Der Mensch verfügt über 22 paarige Autosomen und zwei Geschlechtschromosomen, insgesamt also über 46 Chromosomen. Die beiden Geschlechtschromosomen einer Frau setzen sich aus zwei X-Chromosomen zusammen, während ein Mann über je ein X- und ein Y-Chromosom verfügt. Bei der Zeugung eines neuen Lebens erhält das Kind von beiden Elternteilen je 22 Autosomen und ein Geschlechtschromosom.
Ein Gen ist die kleinste Organisationseinheit auf jedem Chromosom und codiert normalerweise für ein Protein. Da jedes Chromosom (mit Ausnahme der Geschlechtschromosomen beim Mann) paarig vorhanden ist, existieren von jedem Gen zwei Kopien. Eines der beiden Gene stammt dabei vom Vater, das andere von der Mutter. Es besteht jedoch die Möglichkeit, dass sich ein Gen in seiner Basensequenz leicht unterscheidet. Diese unterschiedlichen Ausprägungen bezeichnet man als Allel. Eine Ausnahme sind hier die Gene auf dem X-Chromosom beim Mann, da sie nur einmal vorkommen.
Beide Gene können unterschiedlich, aber auch identisch sein. Besitzt ein Mensch für ein Gen auf beiden Chromosomen dasselbe Allel, so bezeichnet man ihn in Bezug auf dieses Gen als homozygot (reinerbig). Besitzt er hingen zwei unterschiedliche Allele, so bezeichnet man ihn als heterozygot (mischerbig).
Die Analyse von Erbgängen geht auf Gregor Mendel zurück, der im Jahre 1866 erkannte, dass beobachtete Unterschiede im Phänotyp (Aussehen und Funktion) durch unterschiedliche Allele der Gene eines Lebewesens verursacht sind. Während seiner Untersuchungen entdeckte er einen wesentlichen Aspekt der Genetik: es ist immer nur eines der zwei vorhandenen Allele aktiv, da das zweite abgeschaltet wird. Hierbei ist die Unterscheidung zwischen einem dominanten und rezessiven Allel von entscheidender Bedeutung. Während sich ein dominantes Allel immer im Phänotyp manifestiert, kommt ein rezessives Allel nur dann zum Vorschein, wenn es sich auf beiden Chromosomen befindet.

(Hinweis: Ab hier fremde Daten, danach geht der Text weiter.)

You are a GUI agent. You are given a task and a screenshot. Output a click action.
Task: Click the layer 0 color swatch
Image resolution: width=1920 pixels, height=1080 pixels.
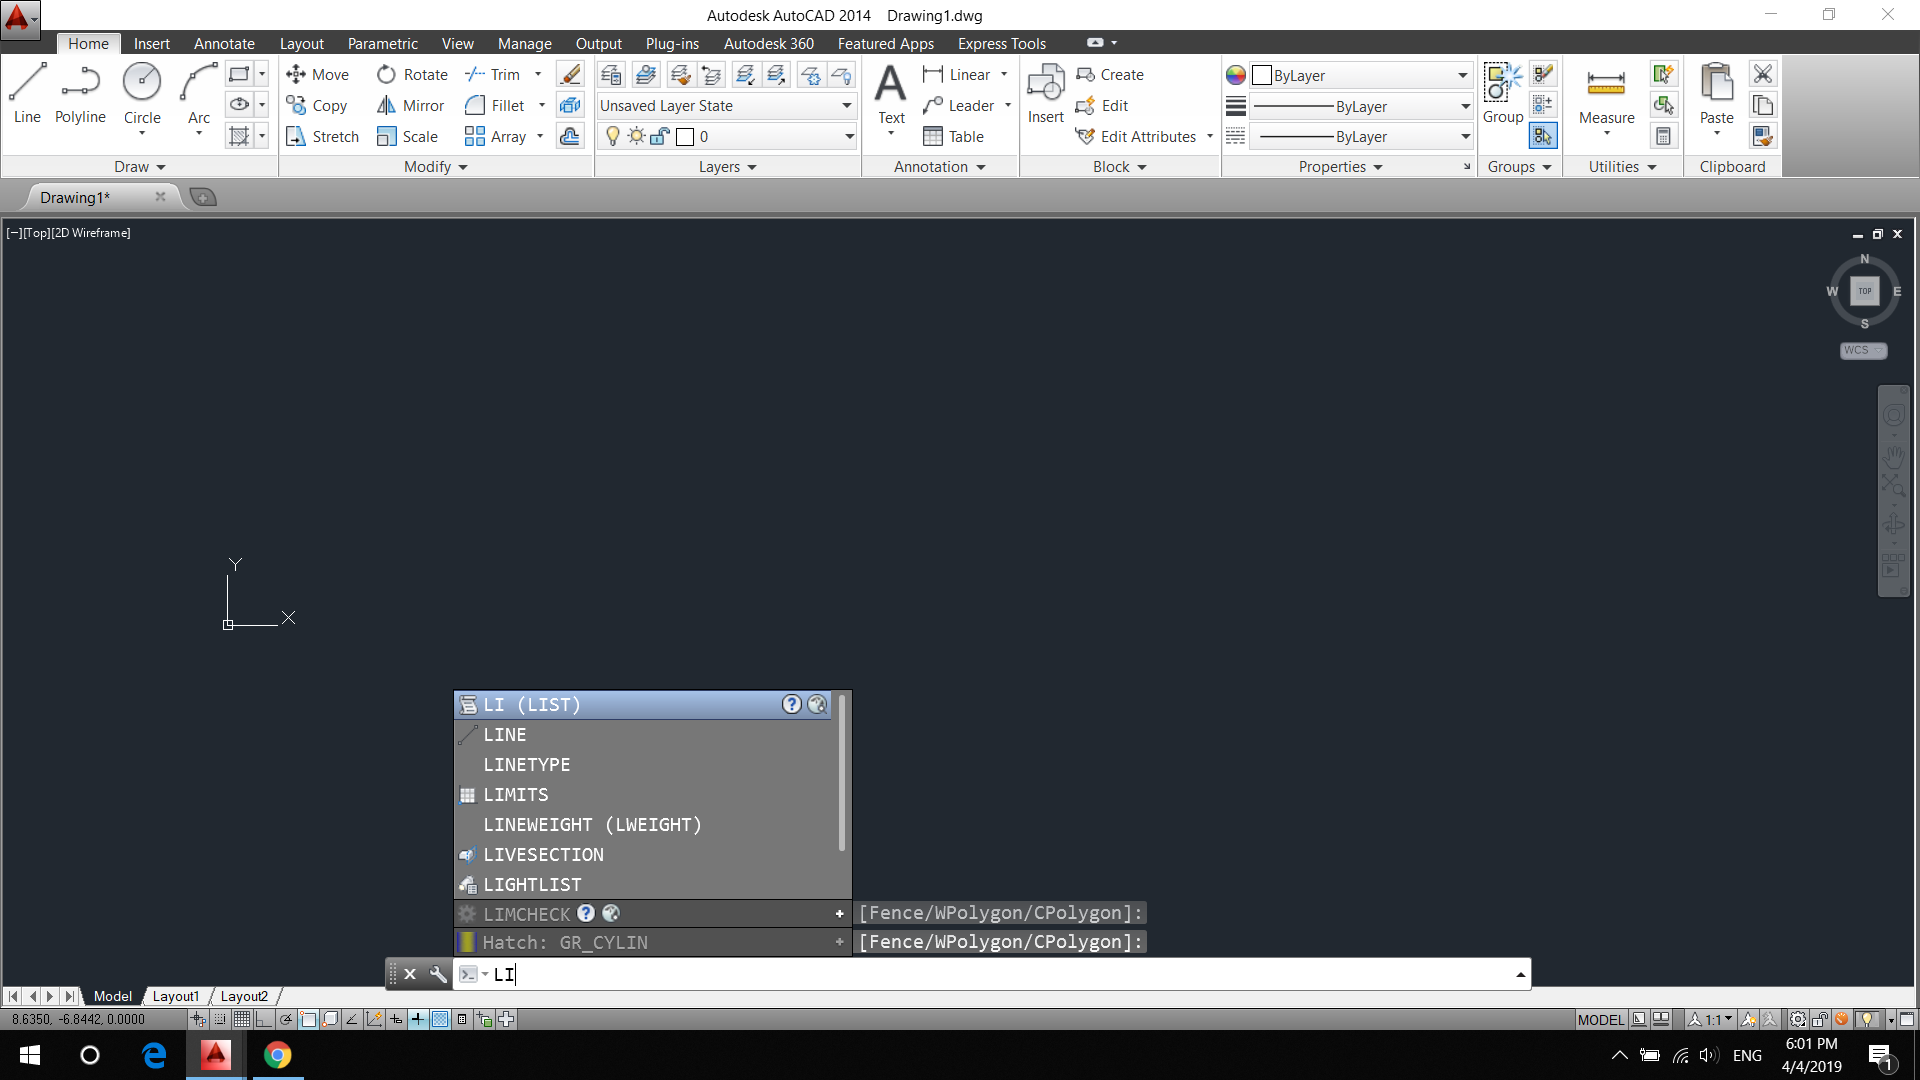pyautogui.click(x=685, y=137)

Dieses Wissen lässt sich für die Berechnung des Wiederholungsrisikos bei Erbkrankheiten nutzen. Da die Vererbung keinen festen Regeln folgt, sondern zufällig geschieht, kann man lediglich statistische Aussagen darüber treffen, welche Allele ein Kind von seinen beiden Elternteilen erhalten wird. Ein krankmachendes Allel wird im weiteren Text als mutiert bezeichnet.
Bei Erbkrankheiten unterscheidet man nun grundsätzlich drei verschiedene Vererbungsmuster.
Beim autosomal dominanten Erbgang ist das mutierte Allel dominant und befindet sich auf einem Autosom. Das bedeutet, dass die Erkrankung beim betroffenen Kind ausbricht, sobald nur ein mutiertes Allel vererbt wurde. Bei dieser Art der Vererbung muss mindestens ein Elternteil von der Erkrankung betroffen sein. Ist nun beispielsweise der Vater des Kindes erkrankt und heterozygot für das mutierte Allel, so beträgt das Wiederholungsrisiko für die Erkrankung 50 %, da der erkrankte Elternteil über ein gesundes und ein mutiertes Allel verfügt und statistisch gesehen in etwa der Hälfte der Fälle das gesunde und in der anderen Hälfte das mutierte Allel vererbt wird.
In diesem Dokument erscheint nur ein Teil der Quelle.